Ms JODI McKAY (Strathfield) (18:22): I speak on behalf of the dedicated and committed parents and staff of Burwood Public School, who for the past year have been fighting against the construction of a massive block of apartments right next to their school. When completed these apartments will tower over their playground forfeiting the school's privacy as well as casting a shadow over the grassed area where the children play on a daily basis. I want to tell their story because, sadly, it is not unique. My community is not opposed to development, but we want development that takes into consideration the character of the local area. We want development that involves genuine consultation with residents and is in the best interests of the community, not developers.
The complete opposite is occurring. Developments are approved quickly and with little consideration, and more often than not community opposition falls on deaf ears. This is what is happening in my area and this is what happened last Monday night when the parents, friends and even students of Burwood Public School gathered in the Burwood Council chambers to voice their concerns to the Sydney Eastern City Planning Panel.

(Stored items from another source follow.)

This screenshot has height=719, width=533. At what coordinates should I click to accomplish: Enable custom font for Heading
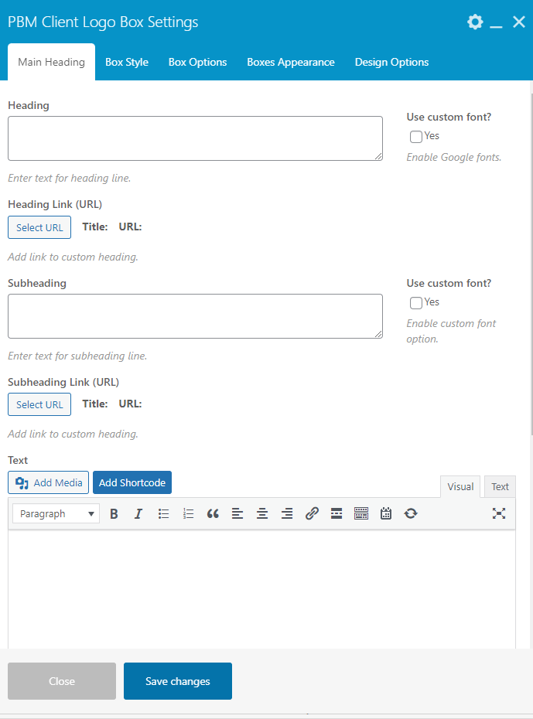(416, 137)
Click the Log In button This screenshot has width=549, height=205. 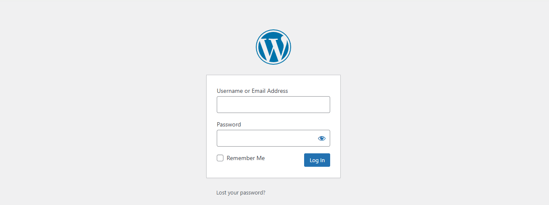pyautogui.click(x=317, y=160)
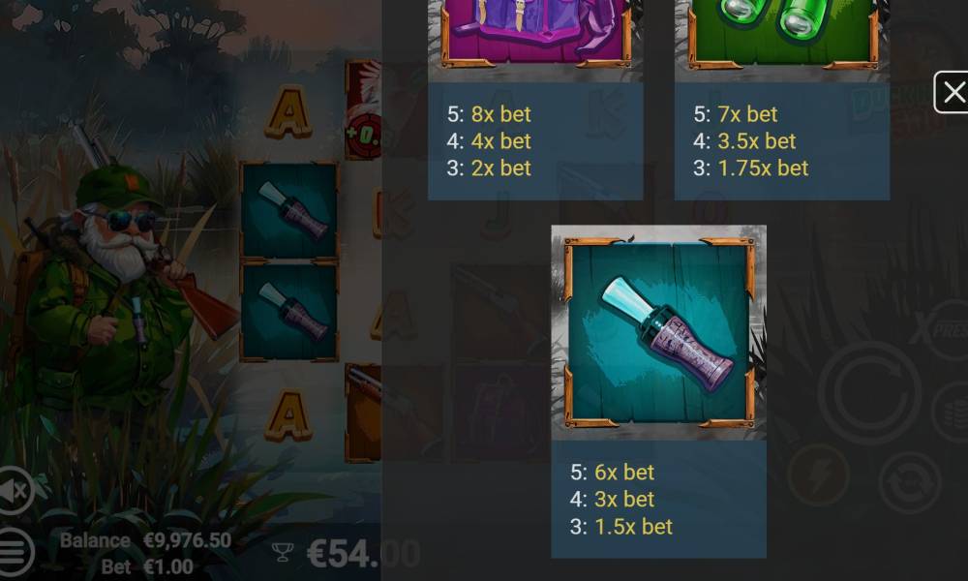968x581 pixels.
Task: Click the 6x bet payout text
Action: point(623,473)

Many parents, including parents and citizens association representative Sally, argued that when this development is completed it will cast an ominous shadow over the playground's only grassed area. When the children go out to play at lunchtime, their playground—a place where they usually play in the sun—will be partially covered in shadow. Without adequate sun exposure, the playground will eventually dry up and turn into a dust bowl. As many parents stated, a connection to the natural environment and daily sun exposure, particularly in the winter months, has enormous benefits for childhood development.

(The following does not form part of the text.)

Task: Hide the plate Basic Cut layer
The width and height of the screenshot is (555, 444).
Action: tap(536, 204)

Another parents and citizens association representative, Cynthia, made the case to the panel that there are some things in life that must be safeguarded and protected and said, "… protecting a suitable environment for our children is one of the vital ones". Not only will their playground be dark and cold in the winter months but also the school will be constantly reminded of how constrained it is. This towering development will now limit opportunities to expand the school to create new classrooms, new facilities or even a new playground.
Other points were raised throughout the consultation process by parents such as Angelina, who raised concerns about children's privacy and also argued that traffic congestion around the school will be exacerbated by the development. The points raised by all parents were eloquent, properly thought out and evidence based, and they deserved proper recognition and consideration. Despite their legitimate concerns and their garnering a petition of some 600 signatures, the planning panel unanimously approved a development consisting of six storeys next to the playground and 10 storeys on the northern side.

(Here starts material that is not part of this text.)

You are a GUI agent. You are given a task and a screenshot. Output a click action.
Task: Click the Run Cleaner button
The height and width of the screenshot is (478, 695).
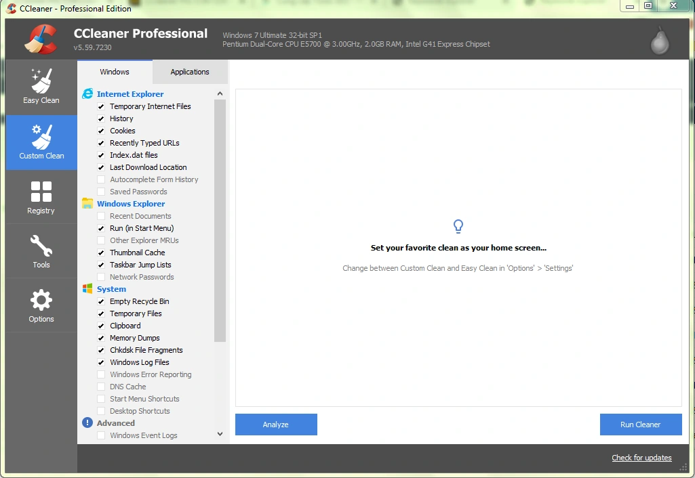(640, 425)
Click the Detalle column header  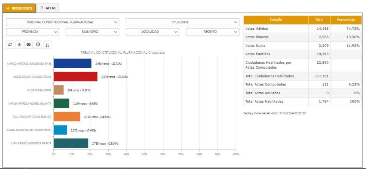tap(276, 19)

These parents made a significant effort to present evidence-based information to the panel. Yet their views were ignored and, in fact, they were treated poorly. It is clear that the voice of the community has been lost in this State's planning regime. It is fair to say there was an air of arrogance and fait accompli about the whole situation. The story of Burwood Public School highlights that under our current system not even our children's playgrounds are sacred. This story serves as a broader metaphor for the frustration many communities across Sydney are feeling. Even when the name of the suburb is changed, the story remains the same. Communities are feeling powerless and developers seem to have free rein.
In Enfield, the developer of the former Vision Australia site is seeking to increase the maximum permissible height of buildings from 8.5 metres to 18 metres. Why? It has been said that the developer paid too much for the site and cannot make money based on the current height limit. That is unreasonable, selfish and unacceptable. Just 50 metres down the road is a site owned by Flower Power. It has capitalised on rezoning and although its development was initially three storeys with 239 apartments it now wants to build six storeys with 323 apartments. This is another developer seeking to maximise its profit in an area that has been zoned single dwelling residential.
More than 100 Enfield residents literally took to the streets to protest outside the Flower Power site two weeks ago. I congratulate them on their refusal to sit back and accept a planning system that is geared to the interests of developers and not communities. I encourage all communities to engage with the planning process with as much passion and drive as the residents of Enfield and the parents of Burwood Public School. It is by telling their stories that we are reminded it is not the buildings but the people who give our communities value and strength.